Starting at the line that contains "Given: Click the" and stopping at the line that contains "Task: Visit Георгий Завадский teacher page", transcribe every line of the material below exactly; pictures stay out.

**RECORDS SHOWN:**

* * * *

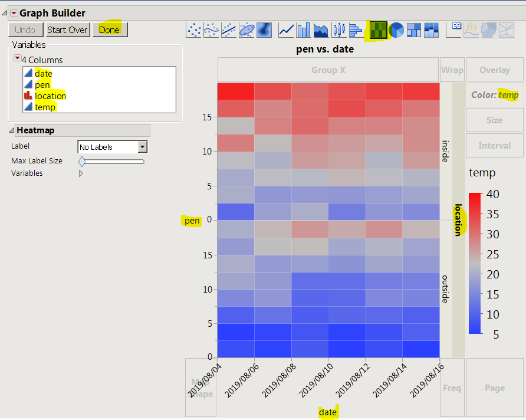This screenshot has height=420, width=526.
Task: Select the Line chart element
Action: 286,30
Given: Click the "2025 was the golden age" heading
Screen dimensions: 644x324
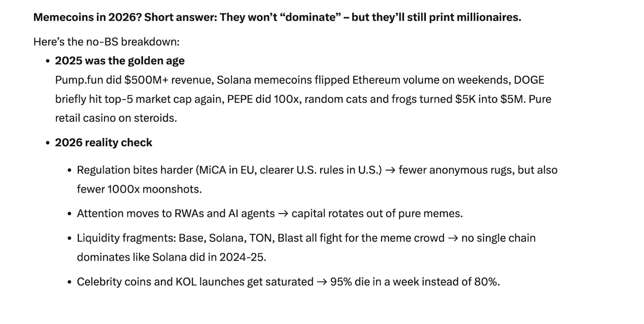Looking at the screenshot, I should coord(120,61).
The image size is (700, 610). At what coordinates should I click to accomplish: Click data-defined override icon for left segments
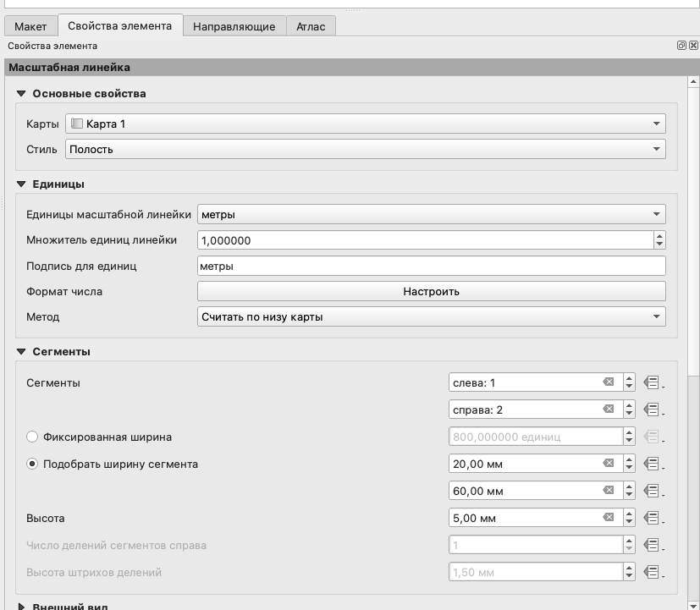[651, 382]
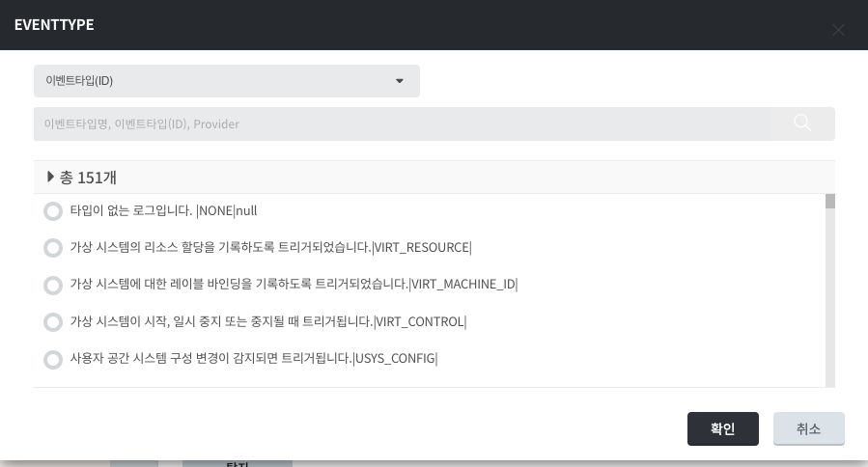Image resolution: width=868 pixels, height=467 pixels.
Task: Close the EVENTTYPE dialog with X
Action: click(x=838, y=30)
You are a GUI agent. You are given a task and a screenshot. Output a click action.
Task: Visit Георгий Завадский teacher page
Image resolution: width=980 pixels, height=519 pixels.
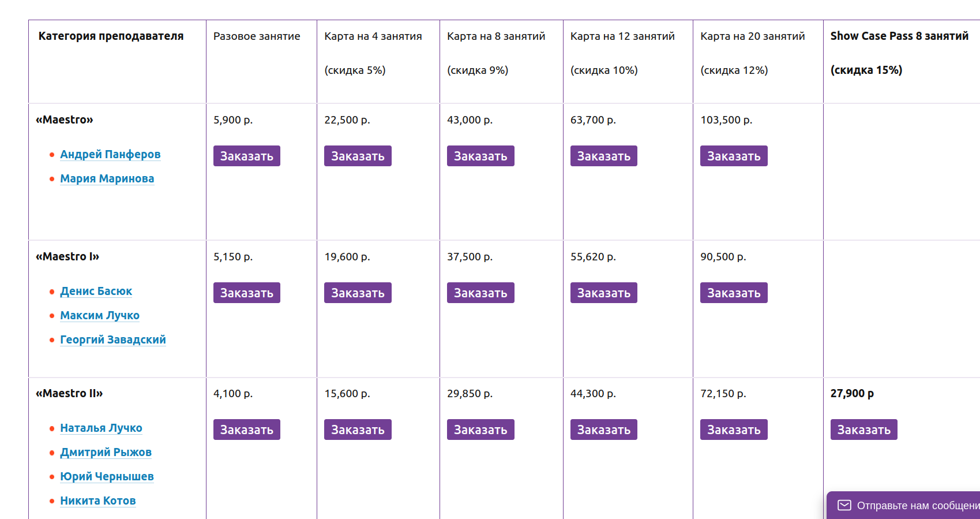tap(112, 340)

* * * *

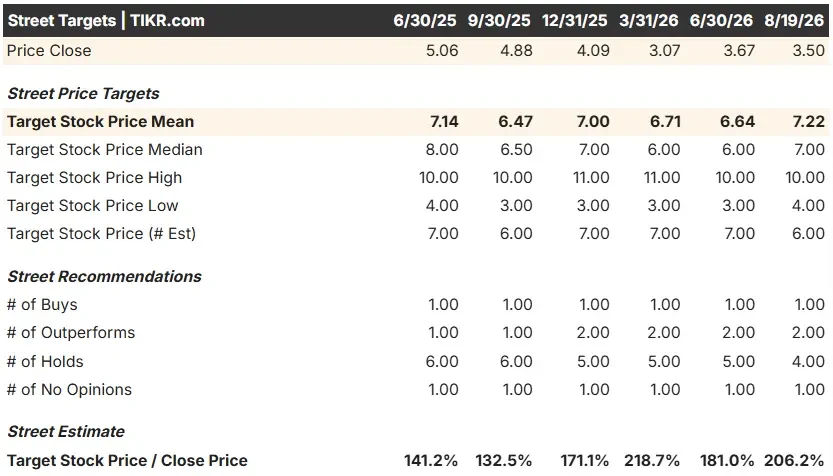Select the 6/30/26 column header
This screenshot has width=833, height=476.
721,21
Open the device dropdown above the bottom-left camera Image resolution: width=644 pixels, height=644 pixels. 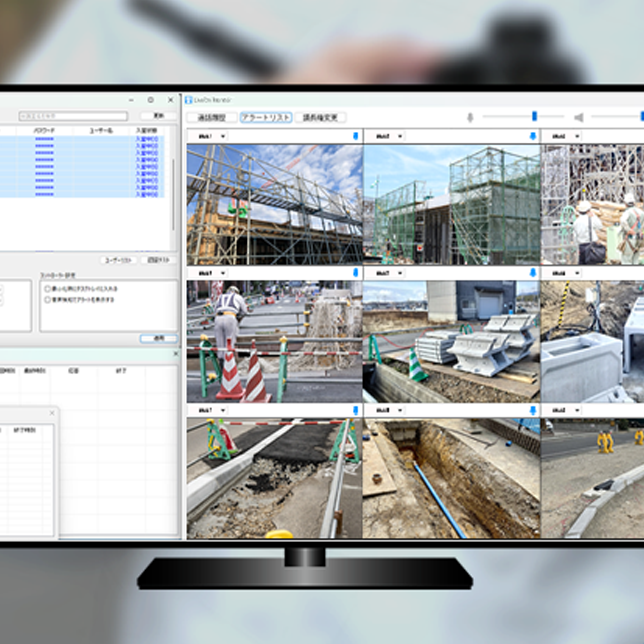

* * * *

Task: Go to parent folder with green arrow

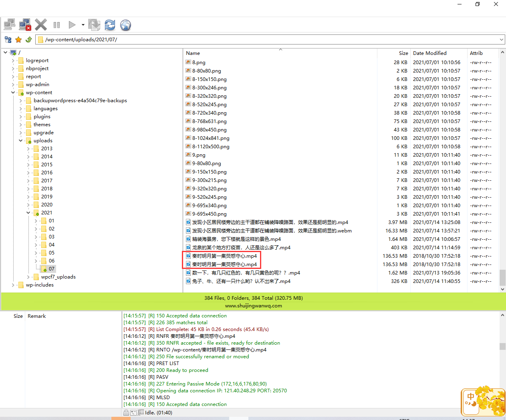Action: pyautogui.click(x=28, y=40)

* * * *

**ANSWER BELOW:**
Given: Click the "2025 was the golden age" heading
Screen dimensions: 644x324
Looking at the screenshot, I should coord(120,61).
The image size is (700, 610). At what coordinates should I click to accomplish: Click data-defined override icon for left segments
[651, 382]
Image resolution: width=868 pixels, height=467 pixels.
Task: Close the EVENTTYPE dialog with X
Action: click(x=838, y=30)
You are a GUI agent. You are given a task and a screenshot. Output a click action.
Task: Visit Георгий Завадский teacher page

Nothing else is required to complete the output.